Although a claimant does not have a constitutional right to counsel at a social security disability hearing, she does have a statutory and regulatory right to be represented should she choose to obtain counsel. 42 U.S.C. § 406; 20 C.F.R. § 404.1705. If properly informed of this right, a claimant may waive it. Lamay contends that her waiver of counsel was invalid because she was not given important information relevant to her decision to proceed pro se. In her argument, she urges this Court to adopt a more rigorous standard of disclosure for a valid waiver of counsel than the minimum disclosures required by statute.

The applicable statute and regulations state that, when notifying a claimant of an adverse determination, the Commissioner of Social Security (or his agent for these purposes) must "notify [the] claimant in writing" of (1) her "options for obtaining [an] attorney[ ] to represent [her]" at her hearing, and (2) "the availability ... of ... organizations which provide legal services free of charge" to "qualifying claimants." 42 U.S.C. §§ 406(c), 1383(d)(2)(D); see also 20 C.F.R. § 404.1706. Moreover, at the hearing itself, "the ALJ must ensure that the claimant is aware of [her] right [to counsel]." Robinson v.

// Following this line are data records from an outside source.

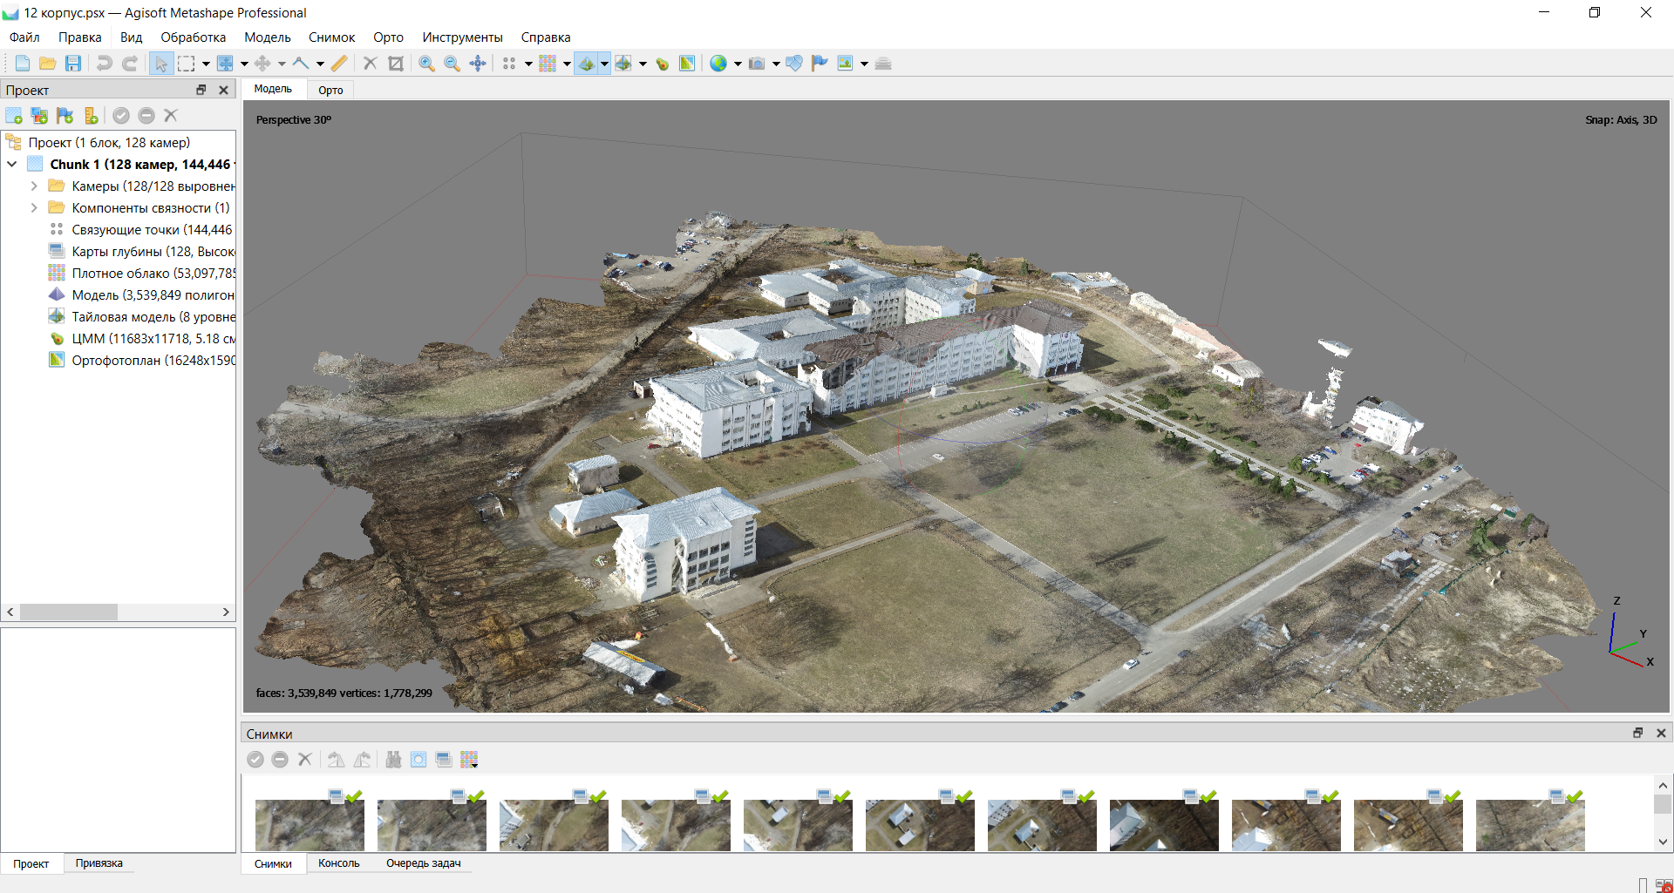The height and width of the screenshot is (893, 1674).
Task: Click the Zoom in magnifier icon
Action: (426, 64)
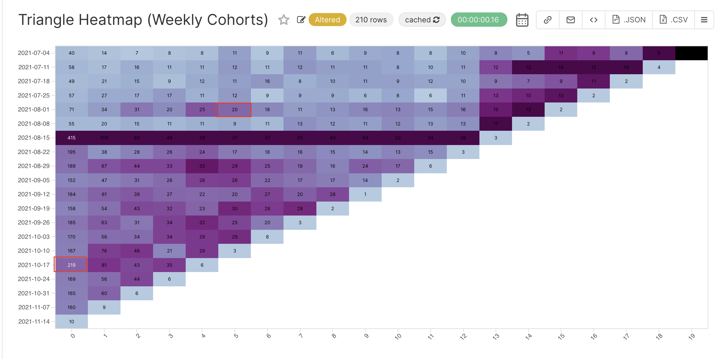Click the 10 cell in the 2021-11-14 row

point(71,321)
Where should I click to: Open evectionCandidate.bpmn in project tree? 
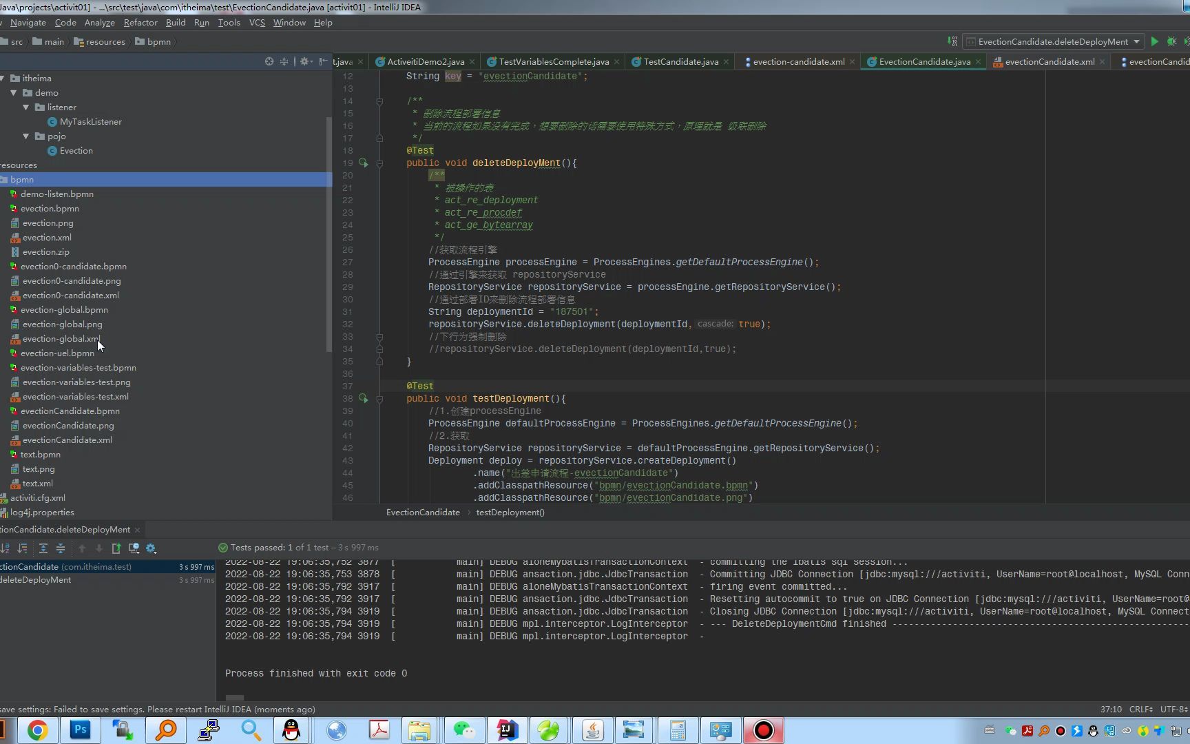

Sec'y of Health & Human Servs., 733 F.2d 255, 257 (2d Cir. 1984).

Some Circuits, however, have required broader disclosures than those mandated by statute. See, e.g., Binion v. Shalala, 13 F.3d 243 (7th Cir.1994); Edwards v. Sullivan, 937 F.2d 580 (11th Cir.1991); Thompson v. Sullivan, 933 F.2d 581, 584 (7th Cir.1991); Clark v. Schweiker, 652 F.2d 399 (5th Cir. Unit B 1981). For a waiver of counsel to be valid, these Circuits require that a pro se claimant be informed of "(1) the manner in which an attorney can aid in the proceedings, (2) the possibility of free counsel or a contingency arrangement, and (3) the limitation on attorney fees to 25 percent of past due benefits and required court approval of the fees." Binion, 13 F.3d at 245. Some district courts in this Circuit have adopted similar requirements, see Frank v. Chater, 924 F.Supp. 416, 423-24 (E.D.N.Y.1996) (discussing and adopting this standard), while others have rejected them, see Johnson v. Barnhart, No. 03 Civ. 4606, 2006 WL 1063195, **8-9, 2006 U.S. Dist. LEXIS 22096, at *24-25 (S.D.N.Y. Apr. 20, 2006) (noting that district courts in this Circuit have both followed, and not followed, Frank).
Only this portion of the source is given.